Another Crimean Tatar Detained In Russian-Occupied Crimea

Moscow-imposed authorities in Ukraine’s Crimea region have detained another Crimean Tatar after his home was searched.

The Crimean Solidarity public group said that police detained Eldar Menseitov on September 7 after searching his home in the town of Molodizhne, near the Crimean capital, Simferopol.

Menseitov is a defense witness in the ongoing trial in absentia of veteran Crimean Tatar leader Mustafa Dzhemilev. Dzhemilev is charged with illegally crossing the border, possession of an illegal firearm, and negligence while keeping a firearm.

Dzhemilev, who is a Ukrainian lawmaker, and his supporters have rejected the charges, saying they are politically motivated.

Ukrainian Ombudswoman Lyudmyla Denisova also condemned Menseitov’s detainment, calling it the continuation of “Russia’s practice of shameful repression of the Crimean Tatar people.”

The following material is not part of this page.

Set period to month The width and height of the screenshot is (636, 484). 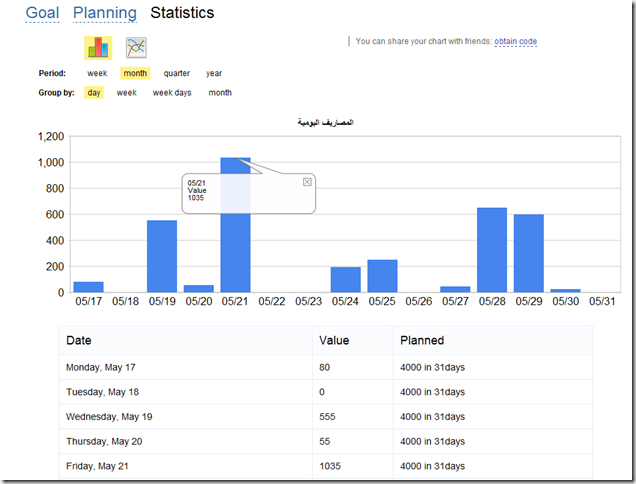point(134,73)
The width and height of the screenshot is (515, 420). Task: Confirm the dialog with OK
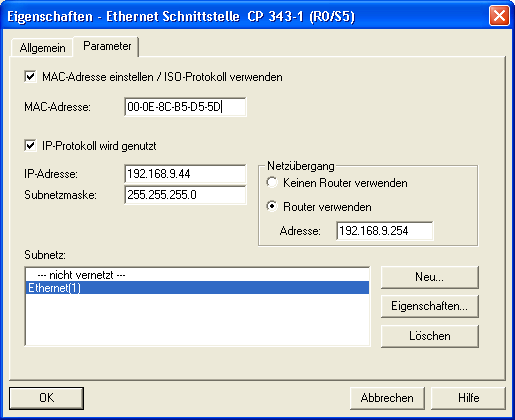click(46, 398)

“I demand the Russian Federation immediately stop persecuting the indigenous people of the Crimean Peninsula and releases all illegally held citizens of Ukraine,” Denisova’s statement on Facebook said.

Menseitov is a former deputy chairman of the Crimean Tatars’ self-governing body, Mejlis, which was labeled as extremist and banned by Russia-imposed authorities.

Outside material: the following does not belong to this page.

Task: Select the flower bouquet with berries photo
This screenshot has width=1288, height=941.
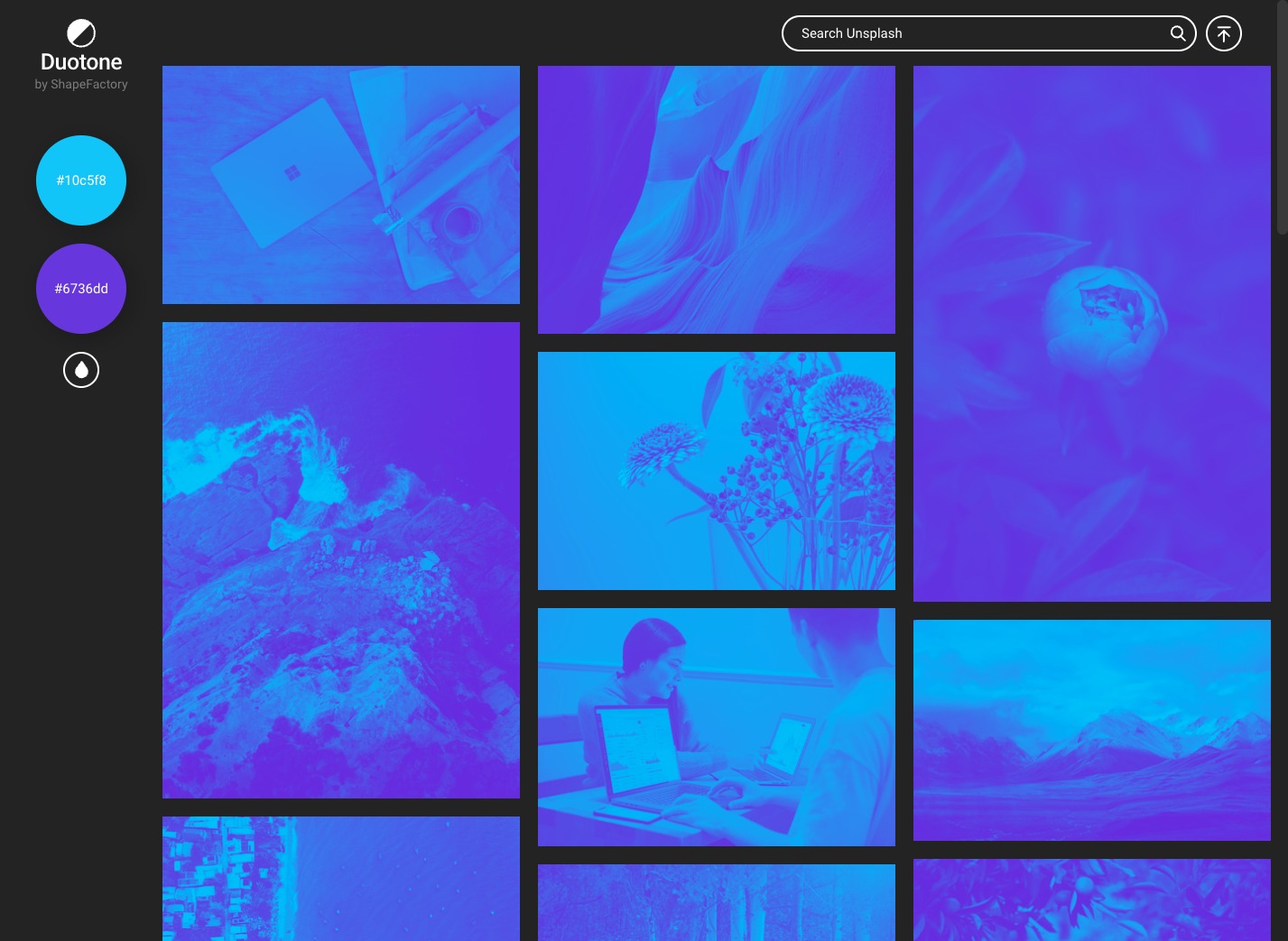Action: coord(717,471)
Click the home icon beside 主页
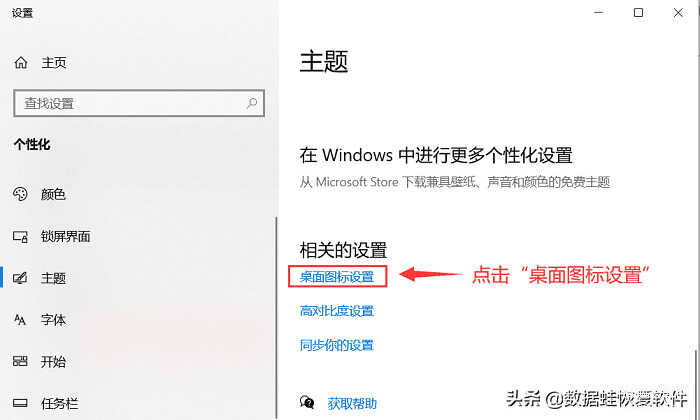 click(x=21, y=62)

Menseitov’s detainment came the same day Russia’s Federal Security Service (FSB) publicly accused five other Crimean Tatars detained over the weekend of sabotaging a gas pipeline.

The FSB claimed on September 7 that Ukrainian military intelligence procured an explosive device and promised a cash reward of $2,000 to the men to plant it at the pipeline. A day earlier, Ukraine dismissed the charges against the five men as fabricated.

Since Russia seized Crimea in 2014, Russian authorities have prosecuted dozens of Crimean Tatars for allegedly belonging to the Hizb ut-Tahrir Islamic group, which is banned in Russia but not in Ukraine.

Moscow’s takeover of the peninsula was vocally opposed by many Crimean Tatars, who are a sizable minority in the region.

Exiled from their homeland to Central Asia by the Soviet authorities under dictator Josef Stalin during World War II, many Crimean Tatars are very wary of Moscow’s rule.

Rights groups and Western governments have denounced what they describe as a campaign of repression by the Russian-imposed authorities in Crimea who are targeting members of the Turkic-speaking Crimean Tatar community and others who have spoken out against Moscow’s takeover of the peninsula.

Russia took control of Crimea from Ukraine in March 2014 after sending in troops, seizing key facilities, and staging a referendum dismissed as illegal by at least 100 countries. Moscow also backs separatists in a war against government forces that has killed more than 13,200 people in eastern Ukraine since April 2014.